Zwei Frauen und viele, viele andere führen die Grünen

■ Auf ihrem Leipziger Parteitag reformieren sich die Bündnisgrünen ein bißchen: Der Vorstand wird verkleinert, ein dreißigköpfiger Parteirat eingeführt. Regelung zur Trennung von Amt und Mandat nur gelockert. Neues Grundsatzprogramm geplant

Leipzig (taz) – Bündnis 90/Die Grünen haben mit der Reform ihrer Parteistrukturen begonnen. Auf dem Parteitag in Leipzig an diesem Wochenende entschieden sich die rund 600 Delegierten nach stundenlanger Debatte für die Verkleinerung der Vorstands und die Einführung eines 30köpfigen Parteirats. In ihm sind neben den 5 Vorstandsmitgliedern 25 Politiker und Politikerinnen der Bundes- und Landesebene vertreten. Für den Rat wurde die traditionelle Trennung von Amt und Mandat gelockert, 12 Posten dürfen mit Mitgliedern aus Parlamenten und Regierungen besetzt werden. Da der Parteirat zudem geschlechterquotiert ist und mindestens fünf Mitglieder aus Ostdeutschland haben muß, war das Wahlverfahren äußerst langwierig und die sonst üblichen Vorabsprachen kaum möglich. Und obwohl der Rat keine Entscheidungsbefugnisse hat, war der Andrang mit 60 Kandidaten groß wie selten zuvor bei einer Gremienwahl.

Für die beiden Positionen der Sprecherin des Bundesvorstandes gab es hingegen nur zwei Bewerberinnen. Die Realpolitikerin aus Sachsen, Gunda Röstel, wurde mit 83,3 Prozent in ihrem Amt bestätigt.
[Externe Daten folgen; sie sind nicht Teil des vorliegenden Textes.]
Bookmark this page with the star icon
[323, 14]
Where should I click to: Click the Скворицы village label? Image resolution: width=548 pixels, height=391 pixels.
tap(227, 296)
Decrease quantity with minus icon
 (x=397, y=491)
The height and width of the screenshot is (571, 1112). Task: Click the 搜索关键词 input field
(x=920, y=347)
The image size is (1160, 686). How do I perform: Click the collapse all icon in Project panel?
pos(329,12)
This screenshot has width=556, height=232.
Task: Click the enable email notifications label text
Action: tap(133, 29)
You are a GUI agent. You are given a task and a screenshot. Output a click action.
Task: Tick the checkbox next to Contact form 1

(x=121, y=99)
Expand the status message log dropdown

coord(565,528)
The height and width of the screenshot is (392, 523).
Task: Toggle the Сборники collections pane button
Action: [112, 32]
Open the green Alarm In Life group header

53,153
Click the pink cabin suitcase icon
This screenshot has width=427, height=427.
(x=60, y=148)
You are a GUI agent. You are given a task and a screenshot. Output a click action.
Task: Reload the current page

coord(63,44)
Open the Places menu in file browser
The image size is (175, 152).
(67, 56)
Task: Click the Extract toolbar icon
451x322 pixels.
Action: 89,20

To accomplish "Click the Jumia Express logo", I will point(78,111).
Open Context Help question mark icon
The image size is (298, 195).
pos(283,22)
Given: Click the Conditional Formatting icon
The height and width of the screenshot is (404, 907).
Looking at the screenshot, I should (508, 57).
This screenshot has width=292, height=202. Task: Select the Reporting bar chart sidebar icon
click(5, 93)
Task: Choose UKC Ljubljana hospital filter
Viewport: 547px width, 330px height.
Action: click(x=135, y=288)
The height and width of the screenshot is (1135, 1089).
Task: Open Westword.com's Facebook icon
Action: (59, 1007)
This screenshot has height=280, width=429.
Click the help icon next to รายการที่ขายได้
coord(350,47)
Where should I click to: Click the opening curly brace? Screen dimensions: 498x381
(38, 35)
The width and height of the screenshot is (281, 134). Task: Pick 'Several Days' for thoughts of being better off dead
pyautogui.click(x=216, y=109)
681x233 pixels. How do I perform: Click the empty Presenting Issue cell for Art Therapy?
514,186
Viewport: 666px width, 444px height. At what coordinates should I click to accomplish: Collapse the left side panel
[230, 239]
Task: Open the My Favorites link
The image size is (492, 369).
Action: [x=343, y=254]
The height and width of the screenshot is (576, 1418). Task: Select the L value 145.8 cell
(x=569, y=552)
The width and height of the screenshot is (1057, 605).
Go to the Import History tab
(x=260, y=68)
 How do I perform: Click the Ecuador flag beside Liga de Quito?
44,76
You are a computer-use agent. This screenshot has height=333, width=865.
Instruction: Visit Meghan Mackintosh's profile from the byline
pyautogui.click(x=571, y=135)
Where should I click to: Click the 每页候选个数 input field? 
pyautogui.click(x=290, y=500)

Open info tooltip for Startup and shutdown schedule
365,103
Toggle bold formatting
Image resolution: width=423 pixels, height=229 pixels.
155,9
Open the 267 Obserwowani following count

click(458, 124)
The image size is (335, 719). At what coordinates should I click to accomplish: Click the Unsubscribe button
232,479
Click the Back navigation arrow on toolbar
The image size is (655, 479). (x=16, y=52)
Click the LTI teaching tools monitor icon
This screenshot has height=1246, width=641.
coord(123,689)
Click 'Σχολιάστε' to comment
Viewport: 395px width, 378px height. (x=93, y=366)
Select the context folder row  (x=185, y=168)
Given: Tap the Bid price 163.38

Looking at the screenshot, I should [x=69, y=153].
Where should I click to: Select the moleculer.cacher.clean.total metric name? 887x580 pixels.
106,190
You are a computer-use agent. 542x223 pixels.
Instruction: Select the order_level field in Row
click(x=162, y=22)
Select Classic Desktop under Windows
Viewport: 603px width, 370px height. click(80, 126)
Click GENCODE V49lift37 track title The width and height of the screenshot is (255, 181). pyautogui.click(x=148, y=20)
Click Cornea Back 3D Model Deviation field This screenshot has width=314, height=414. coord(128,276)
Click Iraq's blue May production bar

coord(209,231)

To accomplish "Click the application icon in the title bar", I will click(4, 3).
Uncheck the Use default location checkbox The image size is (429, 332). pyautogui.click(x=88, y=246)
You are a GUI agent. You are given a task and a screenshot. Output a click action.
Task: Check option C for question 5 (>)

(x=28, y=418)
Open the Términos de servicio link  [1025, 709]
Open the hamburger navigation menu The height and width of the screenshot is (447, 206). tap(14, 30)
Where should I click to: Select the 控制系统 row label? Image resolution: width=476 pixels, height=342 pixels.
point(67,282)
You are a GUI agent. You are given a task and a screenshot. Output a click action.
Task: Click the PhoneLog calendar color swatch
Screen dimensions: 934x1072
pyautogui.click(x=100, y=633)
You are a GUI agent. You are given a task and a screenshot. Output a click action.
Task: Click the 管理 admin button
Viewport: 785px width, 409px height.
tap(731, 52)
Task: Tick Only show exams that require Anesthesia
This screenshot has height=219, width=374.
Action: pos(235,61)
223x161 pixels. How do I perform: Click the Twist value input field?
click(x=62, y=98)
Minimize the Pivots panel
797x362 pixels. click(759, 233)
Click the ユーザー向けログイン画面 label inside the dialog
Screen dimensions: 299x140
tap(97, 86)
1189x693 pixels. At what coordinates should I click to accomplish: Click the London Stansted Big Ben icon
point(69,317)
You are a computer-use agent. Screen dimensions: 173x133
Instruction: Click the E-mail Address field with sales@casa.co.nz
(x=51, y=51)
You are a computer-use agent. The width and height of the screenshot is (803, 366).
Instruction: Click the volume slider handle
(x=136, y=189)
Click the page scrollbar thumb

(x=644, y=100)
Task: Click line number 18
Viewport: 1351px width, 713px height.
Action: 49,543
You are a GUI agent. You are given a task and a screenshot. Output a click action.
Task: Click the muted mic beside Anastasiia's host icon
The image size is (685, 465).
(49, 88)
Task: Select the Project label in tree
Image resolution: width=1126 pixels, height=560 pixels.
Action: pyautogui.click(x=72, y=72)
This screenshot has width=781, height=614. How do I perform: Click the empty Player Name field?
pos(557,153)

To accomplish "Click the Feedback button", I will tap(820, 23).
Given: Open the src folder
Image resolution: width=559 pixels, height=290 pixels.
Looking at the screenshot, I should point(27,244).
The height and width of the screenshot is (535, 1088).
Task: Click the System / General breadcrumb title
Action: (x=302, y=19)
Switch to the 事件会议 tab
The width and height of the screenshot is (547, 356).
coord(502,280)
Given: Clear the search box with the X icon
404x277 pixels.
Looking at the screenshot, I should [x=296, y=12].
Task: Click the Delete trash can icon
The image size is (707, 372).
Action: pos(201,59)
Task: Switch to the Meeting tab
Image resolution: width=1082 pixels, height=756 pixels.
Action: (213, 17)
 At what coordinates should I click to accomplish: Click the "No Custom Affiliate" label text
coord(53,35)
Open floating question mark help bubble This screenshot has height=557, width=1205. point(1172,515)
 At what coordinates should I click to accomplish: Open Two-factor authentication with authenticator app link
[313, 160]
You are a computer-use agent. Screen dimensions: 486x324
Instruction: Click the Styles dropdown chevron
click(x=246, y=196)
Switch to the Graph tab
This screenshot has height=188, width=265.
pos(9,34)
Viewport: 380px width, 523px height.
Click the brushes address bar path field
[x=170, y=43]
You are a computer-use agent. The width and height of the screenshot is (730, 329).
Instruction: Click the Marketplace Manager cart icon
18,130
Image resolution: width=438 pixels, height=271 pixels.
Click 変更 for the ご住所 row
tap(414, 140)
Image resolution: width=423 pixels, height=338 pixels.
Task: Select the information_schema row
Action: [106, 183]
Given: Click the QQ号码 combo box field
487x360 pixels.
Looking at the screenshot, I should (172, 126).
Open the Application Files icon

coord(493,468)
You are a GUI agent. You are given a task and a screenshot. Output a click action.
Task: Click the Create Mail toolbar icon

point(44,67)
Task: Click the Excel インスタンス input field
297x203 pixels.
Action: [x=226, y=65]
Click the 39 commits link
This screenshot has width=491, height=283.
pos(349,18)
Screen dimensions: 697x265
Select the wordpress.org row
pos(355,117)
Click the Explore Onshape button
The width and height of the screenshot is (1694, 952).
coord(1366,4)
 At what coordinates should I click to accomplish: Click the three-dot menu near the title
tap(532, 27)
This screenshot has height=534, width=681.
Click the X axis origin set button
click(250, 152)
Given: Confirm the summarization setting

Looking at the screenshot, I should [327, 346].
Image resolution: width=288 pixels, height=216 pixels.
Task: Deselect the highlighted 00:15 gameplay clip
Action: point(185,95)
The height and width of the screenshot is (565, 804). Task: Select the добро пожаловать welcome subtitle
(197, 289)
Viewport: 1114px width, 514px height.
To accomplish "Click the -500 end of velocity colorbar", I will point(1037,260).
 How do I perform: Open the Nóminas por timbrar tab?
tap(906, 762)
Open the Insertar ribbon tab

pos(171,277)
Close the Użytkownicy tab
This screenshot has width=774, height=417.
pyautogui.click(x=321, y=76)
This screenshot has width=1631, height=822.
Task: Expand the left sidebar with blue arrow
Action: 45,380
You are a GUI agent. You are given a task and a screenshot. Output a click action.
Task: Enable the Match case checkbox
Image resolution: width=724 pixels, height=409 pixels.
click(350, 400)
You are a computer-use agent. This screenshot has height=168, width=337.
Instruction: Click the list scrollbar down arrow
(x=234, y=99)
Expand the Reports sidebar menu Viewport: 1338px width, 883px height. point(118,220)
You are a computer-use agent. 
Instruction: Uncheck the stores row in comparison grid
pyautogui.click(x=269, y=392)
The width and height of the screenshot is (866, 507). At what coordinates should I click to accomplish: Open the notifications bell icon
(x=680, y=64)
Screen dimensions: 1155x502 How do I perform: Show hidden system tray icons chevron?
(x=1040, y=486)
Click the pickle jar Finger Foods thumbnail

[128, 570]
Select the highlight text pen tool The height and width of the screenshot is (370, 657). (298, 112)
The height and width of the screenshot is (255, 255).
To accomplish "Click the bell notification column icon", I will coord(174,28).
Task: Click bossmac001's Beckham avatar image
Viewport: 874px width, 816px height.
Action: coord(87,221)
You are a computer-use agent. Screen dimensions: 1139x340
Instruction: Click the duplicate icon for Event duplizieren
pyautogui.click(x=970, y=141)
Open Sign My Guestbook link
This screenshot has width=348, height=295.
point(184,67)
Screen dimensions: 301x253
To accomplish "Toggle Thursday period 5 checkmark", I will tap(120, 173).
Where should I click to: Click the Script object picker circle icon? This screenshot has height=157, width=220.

Die der Linken zugerechnete bisherige Hamburger Vorstandssprecherin Antje Radcke wurde mit 74,3 Prozent zur Nachfolgerin von Jürgen Trittin gewählt, der als Bundesumweltminister nicht erneut kandidierte. Entgegen den Wünschen des Vorstands müssen Röstel und Radke weiter mit dem Titel der „Sprecherin“ leben, die Delegierten stimmten der Umbennenung in „Vorsitzende“ nicht zu. Die Berlinerin Angelika Albrecht wird den neu geschaffenen Posten einer frauenpolitischen Sprecherin des Vorstandes besetzen.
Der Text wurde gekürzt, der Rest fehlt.